Exercise description: Take every line in the entries that includes the word "This" and copy it.

****************

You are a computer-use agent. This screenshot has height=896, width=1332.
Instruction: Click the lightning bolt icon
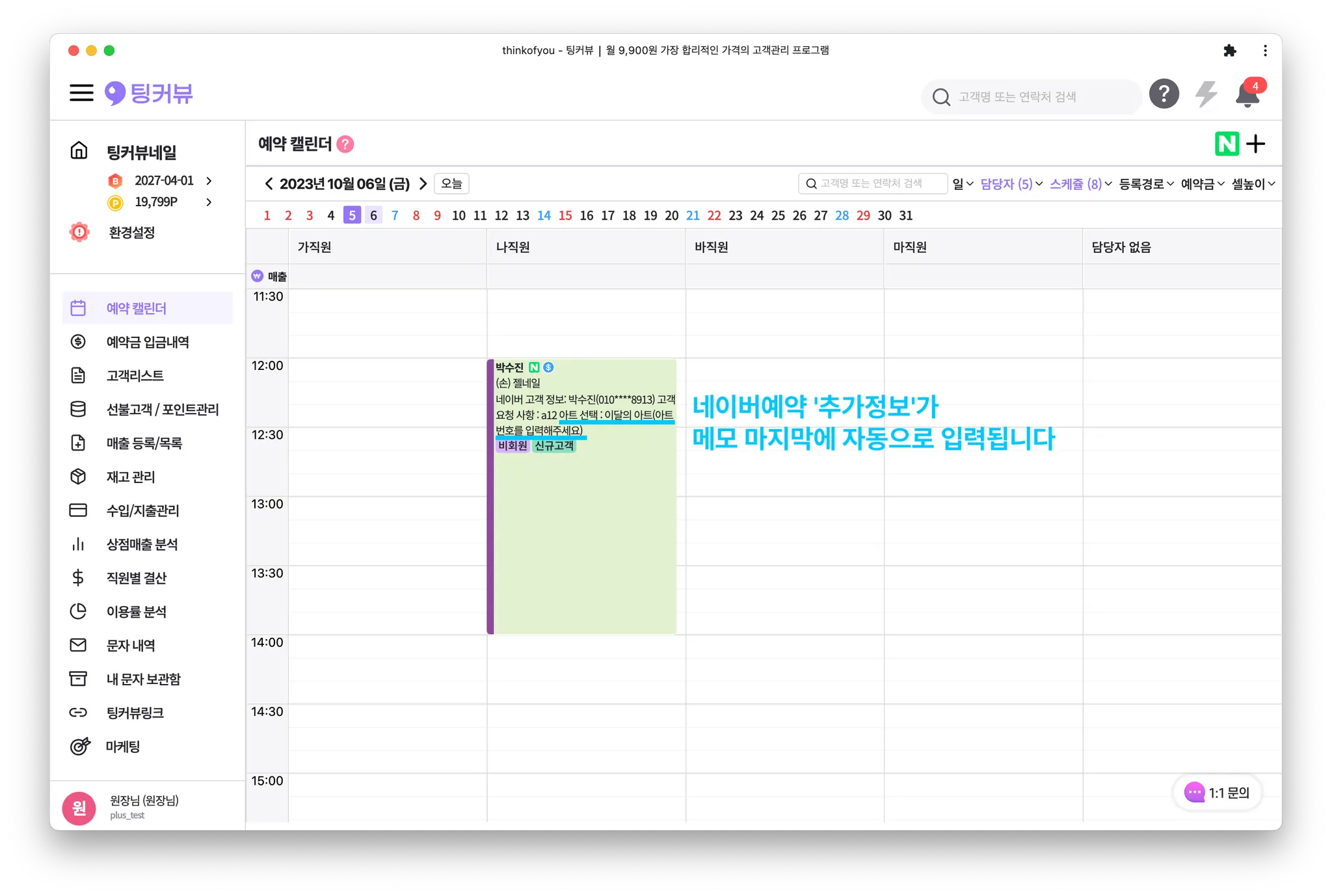(x=1206, y=94)
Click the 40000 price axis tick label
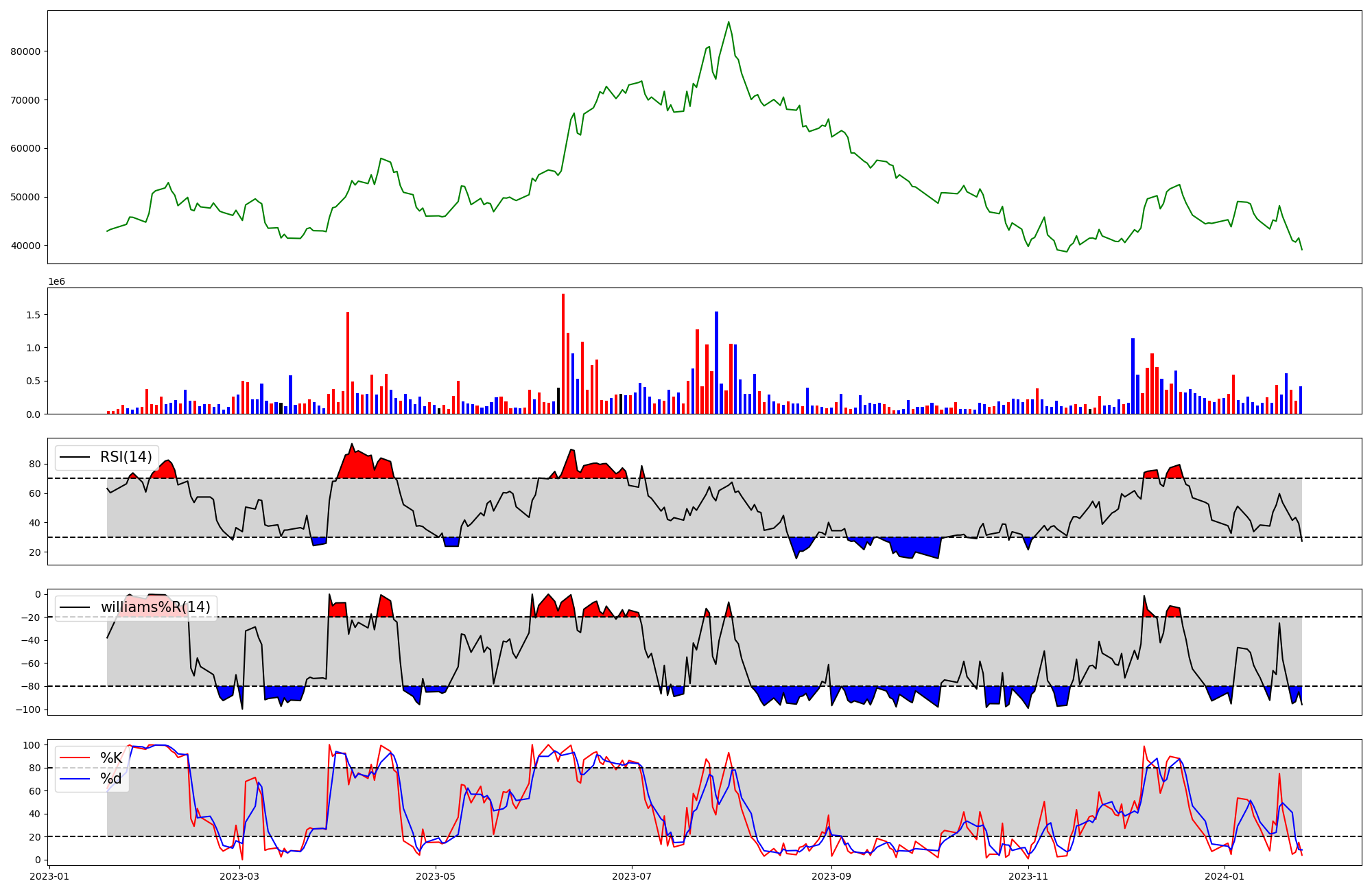 (25, 246)
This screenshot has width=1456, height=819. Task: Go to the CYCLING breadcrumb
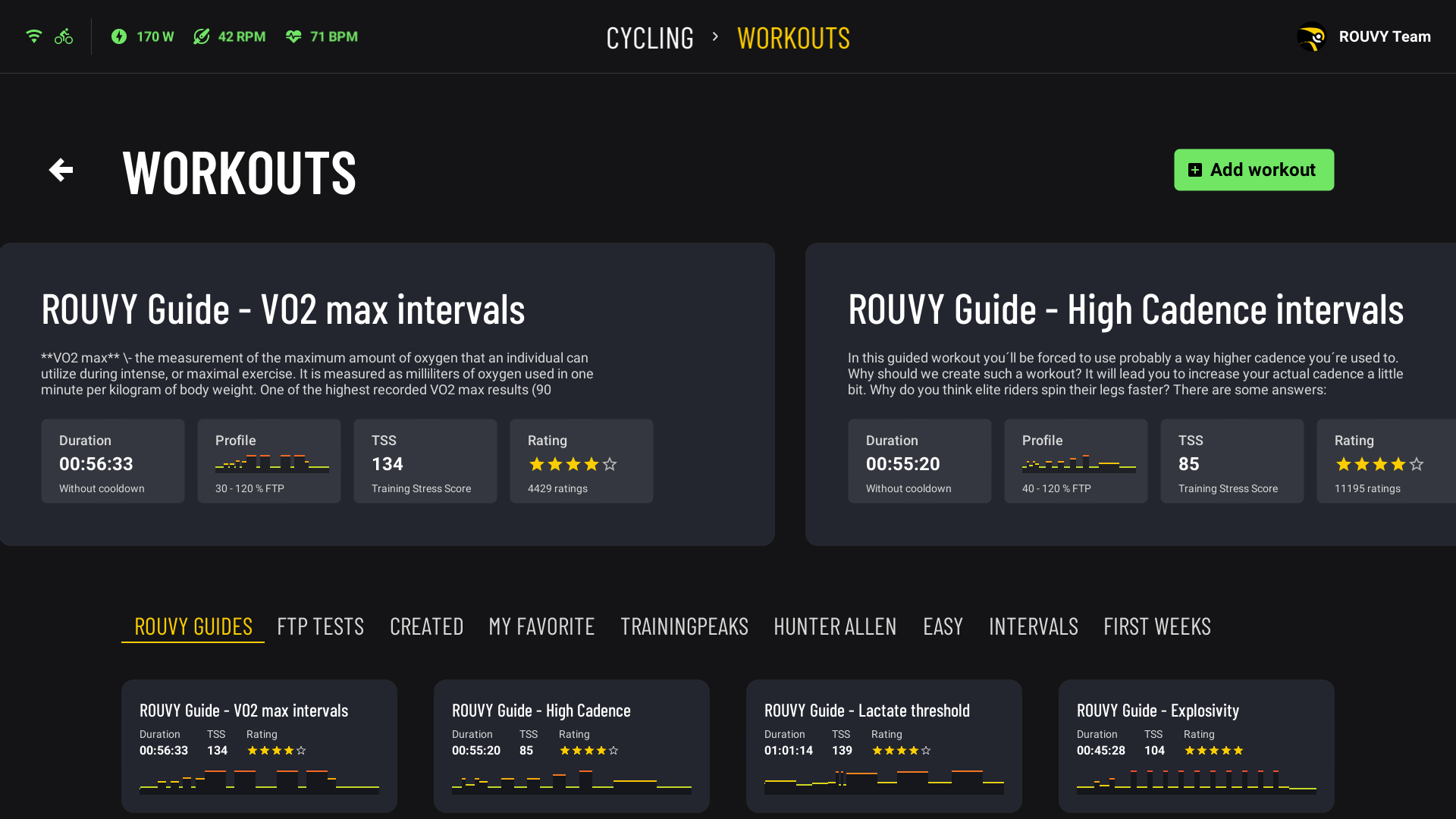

****************

The answer:
You are a computer-use agent. This screenshot has height=896, width=1332.
This screenshot has width=1456, height=819. Task: Go to the CYCLING breadcrumb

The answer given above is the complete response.